Take the benefit system. Because she is too unwell to earn a wage, Sarah relies on the out-of-work sickness benefit, Employment and Support Allowance, but is frantic about being transferred to the scandal-plagued Universal Credit system. Domestic violence charities and MPs had warned that the design of Universal Credit, in which benefits are paid to the main breadwinner, was enabling male abusers to withhold money from their victims. (The government announced a U-turn on the rules this year.) Sarah’s husband financially abused her throughout their relationship, forcing her to “lend” him £25,000 over the years – all of which came from her benefits. “He said I owed him because he looked after me,” she explains. He was already falsely receiving carer’s allowance – a benefit paid to people who provide substantial care for a loved one – and, before she escaped, she says he was about to get control of her benefits through her upcoming transfer to Universal Credit.

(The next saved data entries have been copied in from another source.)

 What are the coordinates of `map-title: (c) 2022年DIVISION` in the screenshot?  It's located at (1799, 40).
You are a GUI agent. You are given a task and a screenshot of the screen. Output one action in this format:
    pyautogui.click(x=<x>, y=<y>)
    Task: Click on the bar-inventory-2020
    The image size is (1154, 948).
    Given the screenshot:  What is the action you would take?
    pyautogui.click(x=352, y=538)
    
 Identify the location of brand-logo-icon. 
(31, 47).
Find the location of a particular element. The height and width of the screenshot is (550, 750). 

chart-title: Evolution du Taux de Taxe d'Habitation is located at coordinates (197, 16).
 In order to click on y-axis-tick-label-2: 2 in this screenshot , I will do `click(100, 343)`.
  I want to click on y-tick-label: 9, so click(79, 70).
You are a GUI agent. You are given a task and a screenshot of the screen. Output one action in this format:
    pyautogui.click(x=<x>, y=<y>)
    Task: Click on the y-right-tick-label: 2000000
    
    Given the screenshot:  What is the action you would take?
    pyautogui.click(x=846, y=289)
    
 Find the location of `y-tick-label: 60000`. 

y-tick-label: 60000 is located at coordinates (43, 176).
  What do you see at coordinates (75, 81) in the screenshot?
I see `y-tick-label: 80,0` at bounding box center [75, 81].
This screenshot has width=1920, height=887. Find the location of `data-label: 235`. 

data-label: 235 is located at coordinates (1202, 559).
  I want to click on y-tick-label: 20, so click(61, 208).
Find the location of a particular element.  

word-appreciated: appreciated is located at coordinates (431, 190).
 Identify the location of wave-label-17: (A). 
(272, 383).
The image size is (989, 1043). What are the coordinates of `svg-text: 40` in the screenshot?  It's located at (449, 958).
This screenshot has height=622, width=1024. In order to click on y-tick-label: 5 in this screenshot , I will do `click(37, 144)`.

Sarah may now be eligible for more support as she is no longer in a couple – but in an era of pernicious benefit decisions, where people clearly not well enough to work are being told to do so, she is too afraid to contact the Department for Work and Pensions in case it risks her other benefits.

At the same time, Sarah has to find money for private therapy to help her deal with the trauma she has been through. Last year, she was treated on the NHS after she became suicidal as a result of her abuse, but she was only given a dozen sessions. She is now on an 18-month waiting list for further NHS counselling.

She has been seeing a private therapist twice a month to help her keep afloat. “But I just can’t afford it,” she says.

Without an accessible refuge, meanwhile, Sarah’s living arrangements have become increasingly desperate. She has tried sneaking into her old university library to sleep a couple of times. On other days, she spends a lot of time in her car. “It’s comfier, it’s warm and it’s safe,” she says.

Her cash-strapped local council could only offer her a hostel with men as an alternative. When I speak to Sarah again in late spring, she has been hospitalised with an infection – and her mood is even lower. What she really needs is someone to advocate on her behalf to help her get the housing, healthcare and benefits to which she is entitled, but such services are like gold dust now. “Budget cuts are leaving people like me … trying to navigate everything,” she says.

She has applied to the council for a permanent flat, but social housing lists are huge. In the meantime, she is trying to rent privately. It’s a risky solution; research by Shelter in 2018 found leading letting agents were discriminating against women and disabled people by not accepting housing benefit claimants, regardless of whether they could afford the rent. “I may have found one,” Sarah tells me in May about a flat listing. “They don’t take benefits, but I’m not required to tell them so I’m hoping it will be OK.”

A few weeks later, in June, I get an email from Sarah: the flat has fallen through. As she feared, the landlord said he couldn’t verify her income. The domestic violence charity that is helping her has offered a room in another refuge but it’s up a steep staircase. Unable to accept it, she has been discharged from their books.

Bashall tells me that awareness of the needs of disabled survivors in some circles is increasing – for example, her organisation currently has Home Office funding – but the climate of wider austerity is creating an ever-more dangerous environment. “The cuts in social care and mental health are pushing more disabled people to depend on their families or partners, and increase the risk of abuse,” she says.

This month, Sarah finally has some good news: she has found a home. The private rental isn’t perfect – the bathroom is down a set of steps – but it’s the beginning of a fresh start. The move has given Sarah the confidence to report her husband to the police, she says. “I’m hoping the end of the nightmare is in sight.”